Pheasants are ‘queer’, museum tells visitors in LGBT exhibition

The guide claims female pheasants "changing  their sex" and turning their brown feathers into the brightly coloured feathering typical of males is evidence of 'queerness'
The guide claims female pheasants 'changing their sex' and turning their brown feathers into the brightly coloured feathering typical of males is evidence of 'queerness' - Mike Powles / Stone RF

Pheasants are “queer”, according to an LGBT history guide for museum visitors.

The guide states that the birds are “queer” because they “change their sex from female to male”, despite the claim being scientifically unfounded.

Visitors to the Hastings Museum and Art Gallery are also informed that the LGBT behaviour of animals has been historically “hidden from the public”.

The “queerness” of game birds and other animals undermines arguments that any “queer” behaviour is “unnatural”, according to a guide published by the Hastings Queer History Collective, which is supported by Arts Council England.

Their pamphlet, which was produced with the help of the local They Them graphic design studio, steers visitors around the “pink history” of the seaside town and its museum collections.

It highlights a pair of taxidermied pheasants held in the council-owned Hastings Museum and Art Gallery.

“Despite queer behaviour in the animal kingdom being observed as far back as the 18th century, it is often ignored or hidden from the public,” it says. “One example is of female pheasants changing their sex when they stop laying eggs and turn their brown feathers into the brightly coloured feathering typical of males.

“Pheasants feature in some of the earliest European studies of queer behaviour in animals.”

It adds: “With queerness visible in the natural world, the argument that it is somehow ‘unnatural’ begins to unravel.”

‘These kind of claims can be very wearying’

The guide – a Queer History Trail Map – cites a work by an 18th-century ornithologist, John Hunter, who wrote an obscure account of pheasants changing sex.

Research into female pheasants changing plumage has found that they do not “change sex”, but produce male feathering owing to a hormonal imbalance arising from damaged ovaries. This has also been observed in chickens.

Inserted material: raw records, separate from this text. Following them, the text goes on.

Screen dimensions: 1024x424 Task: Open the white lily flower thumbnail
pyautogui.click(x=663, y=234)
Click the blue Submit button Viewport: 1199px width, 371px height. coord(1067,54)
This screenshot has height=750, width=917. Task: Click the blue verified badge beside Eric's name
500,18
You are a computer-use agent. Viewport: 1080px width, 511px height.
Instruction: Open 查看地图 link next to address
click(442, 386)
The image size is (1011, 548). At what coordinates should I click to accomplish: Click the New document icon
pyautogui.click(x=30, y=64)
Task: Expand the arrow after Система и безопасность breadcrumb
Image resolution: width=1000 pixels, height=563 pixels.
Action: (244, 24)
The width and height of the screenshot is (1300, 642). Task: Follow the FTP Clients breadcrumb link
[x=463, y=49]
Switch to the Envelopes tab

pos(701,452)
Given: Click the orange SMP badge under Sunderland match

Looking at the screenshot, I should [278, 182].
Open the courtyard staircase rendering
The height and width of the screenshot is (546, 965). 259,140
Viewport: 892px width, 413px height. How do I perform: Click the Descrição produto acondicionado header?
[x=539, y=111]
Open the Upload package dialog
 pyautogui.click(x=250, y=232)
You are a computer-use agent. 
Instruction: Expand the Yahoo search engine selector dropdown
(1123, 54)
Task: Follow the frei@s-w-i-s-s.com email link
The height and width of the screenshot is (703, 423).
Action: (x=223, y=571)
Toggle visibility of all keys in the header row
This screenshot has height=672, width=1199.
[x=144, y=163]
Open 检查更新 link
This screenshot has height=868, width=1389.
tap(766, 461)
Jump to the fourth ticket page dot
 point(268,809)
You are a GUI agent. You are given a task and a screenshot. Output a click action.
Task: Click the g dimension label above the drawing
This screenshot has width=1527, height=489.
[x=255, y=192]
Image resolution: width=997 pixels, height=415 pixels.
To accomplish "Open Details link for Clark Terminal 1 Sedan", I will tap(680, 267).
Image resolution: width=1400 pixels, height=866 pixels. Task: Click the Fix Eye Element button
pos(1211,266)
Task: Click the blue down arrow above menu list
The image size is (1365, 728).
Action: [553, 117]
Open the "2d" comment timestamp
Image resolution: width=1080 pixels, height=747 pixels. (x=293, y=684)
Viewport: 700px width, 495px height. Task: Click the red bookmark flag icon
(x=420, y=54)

Dr Emma Hilton, a development biologist and board director of the gender-critical campaign group Sex Matters, said the claims about pheasants were “nonsense”.

“The only vertebrates that change sex are all fish. Birds do not change sex,” she said.

“Often in the process of ageing, female animals can produce male features as a result of hormonal changes, we can also see this in humans following the menopause, but we would not say that older women had changed sex if they have a bit of a moustache.

“These kinds of claims can be very wearying.”

The guide makes further claims, including that “Eighteenth-century colonialism is responsible for the destruction of many ancient gender systems in countries around the world”.

As an example, the guide points to a suit of samurai armour, and explains that in Japan there was a “third gender” known as a “wakashu” before “Western influences began the inevitable dismantling of these traditions and beliefs”.

Museum visitors are pointed towards other people and places in “queer history”, including King William II, the Greek god Apollo, and Hastings Pier.

The Hastings Queer History Collective, which produced the guide, was founded in 2020 after the museum and gallery received £450,000 of Arts Council funding to support a programme focussing on “inclusivity and community”.

The Hastings Museum is controlled by the local borough council
The Hastings Museum is controlled by the local borough council - Alamy /Cary Clake

The local borough council controls the museum and gallery. It was Labour-led when the guide was produced, but now has no overall control after eight Labour councillors resigned in protest over Sir Keir Starmer’s position on the Israel–Hamas war.

The collective cites the Arts Council as a supporter on its official website, along with the Museum of Transology. The They Them Studio, a “queer-led graphic design company”, designed the map.

The Hastings Queer History Collective website states that the guide is available at the museum and gallery reception, but an online version has now been taken down.

Hastings Borough Council has been contacted for comment.